The power potential calculated from the flow speed, water density and tunnel area (0.5 x density x area x velocity*3) would yield a maximum potential of 1740-megawatts. If the power conversion could be achieved at an efficiency of 81%, the tidal power output would be 1400-Mw. Surface friction losses were neglected due to a low friction factor. The hydraulic radius for the tunnel is 228.5-ft and its wall roughness factor of 0.01 yields a low friction factor in the tunnel of f = 0.01/228.5 = 0.0000437.

 

Economic viability over the long term will determine if and when a tunnel-based tidal power generation station is built in Panama. Tunnel building technology is likely to evolve and improve to make tunnel building more cost competitive in the future. The tunnel approach offers an alternative to tidal power generation at a few locations around the world where the tidal bays may be small, where entrances to bays may be very deep or very wide. The entrance to the Gulf of Panama has a depth of over 600-ft and is some 120-miles in width. Bahia de San Miguel is a shallow and tiny bay that has an extended high tide and a very brief low tide.

 

A tunnel built between Bahia de Caledonia and Bahia de San Miguel could bypass that region's geological fault line. The environmental impact of the tunnel would be little different to that of the Suez Canal when it was first opened. The canal enabled some species of oceanic life to swim between the Red Sea and Mediterranean Sea and over the years that followed, the marine ecology remained unchanged. A tidal tunnel built across Panama that connects the Caribbean Sea to the Pacific Ocean would be unlikely to affect marine ecology in the Caribbean Sea.

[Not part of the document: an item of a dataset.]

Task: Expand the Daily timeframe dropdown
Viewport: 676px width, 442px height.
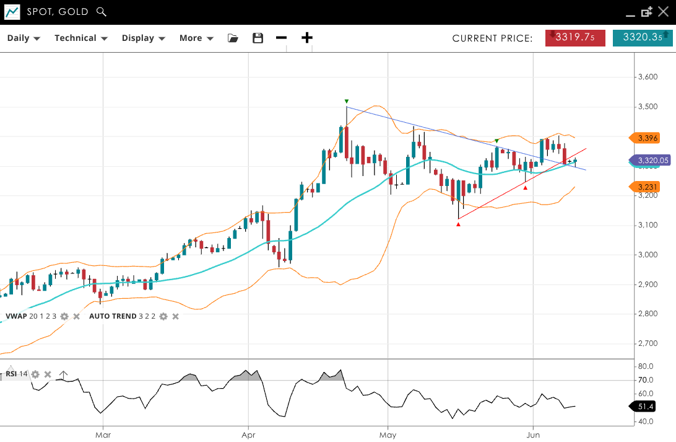Action: point(24,38)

Energy Storage and the Panama Canal:

 

The future development of tidal power in Panama would require technology could store large amounts of energy. One option to store energy in Panama would be to use the Panama Canal. There is scope to pump water in the canal to higher elevations if the energy to do so became available. A tidal power station in Panama would provide the power needed to pump water to higher elevations. During low tide in Bahia de San Miguel, water that would be in storage at higher elevations in the canal system may be allowed to pass through hydroelectric installations and generate electric power for the Panamanian market.

 

The tidal power station in Panama may be built with several tunnels enough water may be available in Bahia de San Miguel during high tide to support the operation of up to 5-tunnels generating up to 7000-Mw of electric power. Some of the power may be exported into neighboring countries like Costa Rica, Colombia, Nicaragua, San Salvador, Honduras and Guatamala. These countries have high elevations where water storage tanks may be built and into which water to be pumped from lower elevations when the tide is high at Bahia de San Miguel. A tidal power station built in Panama would be able to support much future economic development in Central America.

 

Conclusion:

 

The technology that can generate electric power from the differences in tidal heights that occur across an isthmus is presently being developed on a small scale at small islands. This technology has potential for future development and will be able to contribute to serving the future energy needs of many nations. An ocean tidal power conversion system using a tunnel in Panama could become a cost-effective method of generating electricity from renewable sources in the future.